= Excerpt to read =
_ _ _ _ _
I wonder what he thinks is a "monster db server", and considering he included the DBA in the price, is this the price per year or what?

Having recently set up a dual E5620 with 48GB of RAM and 8 SSD drives(160GB each) with a 3ware controller as well for just shy of 10K USD, I guess my understanding of "monster" is quite different. For 13K USD the same server would have 96GB of RAM.




The numbers in the article are strangely inflated. In addition, as if the need for DBA disappears when you've simply changed your data storage software. Somebody still has to know how it works and manage it.

If you don't need a 50 node cluster because your RDBMS is pulling down big numbers, then you don't multiply the cost of the RDBMS solution by 50 either.

The numbers posted here are pretty reasonable. 37Signals spending $7,500 on disks isn't outrageous. That's less than the cost of a single developer integrating a different solution over a few months. How long has Digg been working on this transition and how many employees did it require? They've probably spent a fortune. Just not on hardware.


It is arguable that the need for a DBA does disappear with the change in the systems. The base approach of the relational model is that there is a professional DBA who makes sure that the mission-critical data is available in a format that multiple applications and multiple department can use directly (the type of data is know but the ordering isn't set). Thus DBA is "hat" that most programmers can't "wear", especially since a large portion of programmers don't understand the relational model.

On the other hand, Nosql and object-databases allow a programmer to just stuff data into the a data-store without worrying about a cohesive datamodel. If we consider this as mission-critical data that multiple departments of a large organization would want to see in multiple forms, then we can find many ways that the approach of "just save this array of values" produces serious problems.

But there are many applications where these problems don't appear. Diggs seems like it could get away with doing nosql. A health-record site seems like it could not do nosql since it ultimately is going to want ACID-and-beyond in its data model.


Good comment, but I wouldn't quite say that using a non-relational database frees you from having to think about a cohesive data model. It might be more accurate to say that for some data models non-relational stores are a more natural fit which frees you having to think about how to force your model into the wrong container.


It's hard to find the right adjective for what's distinct about the relational model.
_ _ _ _ _
= Entries =
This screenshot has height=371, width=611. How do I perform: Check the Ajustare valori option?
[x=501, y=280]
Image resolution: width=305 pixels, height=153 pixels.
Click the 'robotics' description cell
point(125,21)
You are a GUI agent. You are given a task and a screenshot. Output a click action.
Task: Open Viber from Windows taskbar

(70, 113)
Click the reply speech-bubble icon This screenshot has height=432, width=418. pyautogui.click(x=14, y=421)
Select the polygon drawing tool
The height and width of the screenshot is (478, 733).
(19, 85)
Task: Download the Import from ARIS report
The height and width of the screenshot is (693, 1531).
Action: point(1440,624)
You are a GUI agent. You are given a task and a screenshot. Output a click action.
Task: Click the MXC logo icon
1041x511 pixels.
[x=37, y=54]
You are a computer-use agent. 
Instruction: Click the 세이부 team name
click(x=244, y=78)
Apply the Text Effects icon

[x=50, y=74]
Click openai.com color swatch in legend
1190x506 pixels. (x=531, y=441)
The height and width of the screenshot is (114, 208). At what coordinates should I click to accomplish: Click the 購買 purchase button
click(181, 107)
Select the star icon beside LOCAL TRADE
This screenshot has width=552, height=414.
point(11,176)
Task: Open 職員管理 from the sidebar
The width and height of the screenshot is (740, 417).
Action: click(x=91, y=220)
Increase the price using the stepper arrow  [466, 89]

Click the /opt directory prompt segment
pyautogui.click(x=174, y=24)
_ _ _ _ _
= Exercise task =
According to the database discussion, how much RAM would the same server have for 13K USD?

= Response to the task =
96GB of RAM.